There are some cities where you simply feel safe, feel well, places you feel a warming sensation every time you are coming back. Istanbul has a unique type of energy that naturally elevates my mind, my mood and triggers creativity. Travelling regularly to a place you appreciate that much and that conveys such great energies is in the end all about practising self-care.
Located on both sides of the Bosphorus, the city bridges Asia and Europe both physically and culturally. Its multiple cultural identities are embedded in its identity which largely contributes to my fascination with the city. The Greeks, the Italians, the Jewish, the Kurdish or the Armenians these communities have lived for centuries in Istanbul and have left a tremendous cultural heritage.

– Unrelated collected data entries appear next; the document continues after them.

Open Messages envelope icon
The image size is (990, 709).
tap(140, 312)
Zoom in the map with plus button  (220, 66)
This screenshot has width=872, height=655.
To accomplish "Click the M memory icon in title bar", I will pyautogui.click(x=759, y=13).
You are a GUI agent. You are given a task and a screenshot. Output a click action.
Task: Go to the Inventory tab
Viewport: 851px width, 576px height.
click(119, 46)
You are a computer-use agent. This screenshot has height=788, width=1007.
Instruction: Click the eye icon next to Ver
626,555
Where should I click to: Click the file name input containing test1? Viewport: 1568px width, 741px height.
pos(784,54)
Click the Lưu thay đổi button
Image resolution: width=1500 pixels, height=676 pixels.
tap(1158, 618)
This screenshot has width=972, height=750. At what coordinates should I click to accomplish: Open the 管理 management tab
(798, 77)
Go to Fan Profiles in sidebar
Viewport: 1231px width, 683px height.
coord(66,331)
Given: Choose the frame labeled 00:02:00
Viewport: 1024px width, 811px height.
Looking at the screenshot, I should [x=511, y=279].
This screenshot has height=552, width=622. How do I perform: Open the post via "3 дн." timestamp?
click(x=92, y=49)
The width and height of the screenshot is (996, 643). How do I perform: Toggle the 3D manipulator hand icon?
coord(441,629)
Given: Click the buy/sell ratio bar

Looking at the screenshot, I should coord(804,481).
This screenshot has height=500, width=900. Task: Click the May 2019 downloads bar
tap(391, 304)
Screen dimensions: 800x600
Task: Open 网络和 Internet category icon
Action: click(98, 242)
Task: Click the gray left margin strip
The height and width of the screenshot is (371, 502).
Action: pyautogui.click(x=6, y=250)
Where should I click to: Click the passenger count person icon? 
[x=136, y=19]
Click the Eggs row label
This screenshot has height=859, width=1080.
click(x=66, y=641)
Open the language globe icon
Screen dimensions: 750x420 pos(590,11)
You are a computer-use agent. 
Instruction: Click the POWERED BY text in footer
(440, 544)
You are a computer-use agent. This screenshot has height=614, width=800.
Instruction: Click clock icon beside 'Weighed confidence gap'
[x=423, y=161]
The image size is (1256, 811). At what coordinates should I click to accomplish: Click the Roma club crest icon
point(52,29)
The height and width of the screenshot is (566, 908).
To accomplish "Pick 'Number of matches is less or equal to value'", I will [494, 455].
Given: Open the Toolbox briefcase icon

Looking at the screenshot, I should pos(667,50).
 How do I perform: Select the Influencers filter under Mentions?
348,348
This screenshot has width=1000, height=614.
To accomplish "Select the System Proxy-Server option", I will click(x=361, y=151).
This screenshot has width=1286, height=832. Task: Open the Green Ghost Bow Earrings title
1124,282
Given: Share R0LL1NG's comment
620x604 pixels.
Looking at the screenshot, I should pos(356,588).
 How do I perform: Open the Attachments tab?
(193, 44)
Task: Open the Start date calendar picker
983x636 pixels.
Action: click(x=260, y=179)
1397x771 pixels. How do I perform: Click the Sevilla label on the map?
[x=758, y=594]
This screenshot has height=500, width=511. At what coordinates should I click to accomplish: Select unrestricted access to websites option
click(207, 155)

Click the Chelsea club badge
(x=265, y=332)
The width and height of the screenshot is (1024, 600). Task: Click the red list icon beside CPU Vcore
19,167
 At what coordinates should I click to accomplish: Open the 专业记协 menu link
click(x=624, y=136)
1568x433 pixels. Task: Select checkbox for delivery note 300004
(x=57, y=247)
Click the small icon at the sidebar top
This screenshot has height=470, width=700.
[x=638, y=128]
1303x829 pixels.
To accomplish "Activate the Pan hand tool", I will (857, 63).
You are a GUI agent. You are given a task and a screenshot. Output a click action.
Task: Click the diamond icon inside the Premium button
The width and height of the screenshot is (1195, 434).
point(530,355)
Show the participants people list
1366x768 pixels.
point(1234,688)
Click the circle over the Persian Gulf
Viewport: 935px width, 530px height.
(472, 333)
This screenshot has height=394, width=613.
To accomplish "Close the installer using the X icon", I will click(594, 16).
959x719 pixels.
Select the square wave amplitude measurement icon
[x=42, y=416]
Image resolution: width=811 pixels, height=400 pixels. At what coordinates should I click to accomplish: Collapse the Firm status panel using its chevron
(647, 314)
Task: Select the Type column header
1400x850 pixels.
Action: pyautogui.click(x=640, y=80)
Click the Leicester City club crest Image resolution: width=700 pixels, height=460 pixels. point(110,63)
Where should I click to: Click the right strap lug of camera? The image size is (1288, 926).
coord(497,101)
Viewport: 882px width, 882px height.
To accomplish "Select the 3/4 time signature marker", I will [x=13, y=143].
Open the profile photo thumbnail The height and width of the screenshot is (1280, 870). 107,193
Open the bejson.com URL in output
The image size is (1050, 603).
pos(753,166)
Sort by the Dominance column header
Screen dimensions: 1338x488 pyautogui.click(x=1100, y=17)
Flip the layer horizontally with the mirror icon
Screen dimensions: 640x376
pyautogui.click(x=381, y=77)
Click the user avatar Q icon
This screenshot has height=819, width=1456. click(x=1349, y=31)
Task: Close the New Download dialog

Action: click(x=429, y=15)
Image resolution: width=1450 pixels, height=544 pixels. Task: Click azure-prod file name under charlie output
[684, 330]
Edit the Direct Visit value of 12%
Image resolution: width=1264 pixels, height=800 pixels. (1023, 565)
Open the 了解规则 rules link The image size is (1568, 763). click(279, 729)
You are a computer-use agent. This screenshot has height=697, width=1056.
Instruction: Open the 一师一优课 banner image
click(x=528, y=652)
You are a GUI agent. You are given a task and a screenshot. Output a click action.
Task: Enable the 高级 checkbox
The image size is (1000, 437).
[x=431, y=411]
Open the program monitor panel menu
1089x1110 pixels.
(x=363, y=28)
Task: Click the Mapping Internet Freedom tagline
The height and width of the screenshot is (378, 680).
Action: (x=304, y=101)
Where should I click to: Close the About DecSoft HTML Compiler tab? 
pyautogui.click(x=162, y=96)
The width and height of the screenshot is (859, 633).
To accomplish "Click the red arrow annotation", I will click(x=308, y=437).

To me, Istanbul is this city with multiple faces, from its historical neighbourhoods to its modern and artistic dynamism, its mesmerising Bosphorus neighbourhoods, its street art, its beautiful mosques, churches and synagogues, its omnipresent music and its peaceful Prince’s islands. There is this unique contrasting atmosphere coexisting in the same city. From a neighbourhood to another, it may feel like you undertook a travel through space and time.
Elif Safak, a well-known Turkish writer, expressed accurately what I feel about Istanbul.
“Istanbul inspires, energises and suffocates me simultaneously. Strangely, it’s both old and young, East and West, modern and traditional. You put everything that sounds like a ‘cliché’ inside this cauldron called Istanbul, cook it for centuries, and the outcome is something that defies all clichés. It is full of vibrant energy and mesmerising contradictions.”
– Elif Safak
The historical area, of course, is a must-see if it is your first time in Istanbul: the Grand Bazaar, Ayasofya, Sultanahmet Mosque, the Topkapi Palace. On the European side, the Beyoğlu and Beşiktaş neighbourhoods are magnificent and essential to explore.
However, there is more the story. The Princes Island is a resourceful archipelago of islands situated in the Marmara sea, it is a haven of peace. The Asian side is not touristic but has so much to offer with places such as Moda in Kadıköy and Kuzcunzuk in Üsküdar. My favourites things are, this sensation when crossing the Bosphorus and of course the food!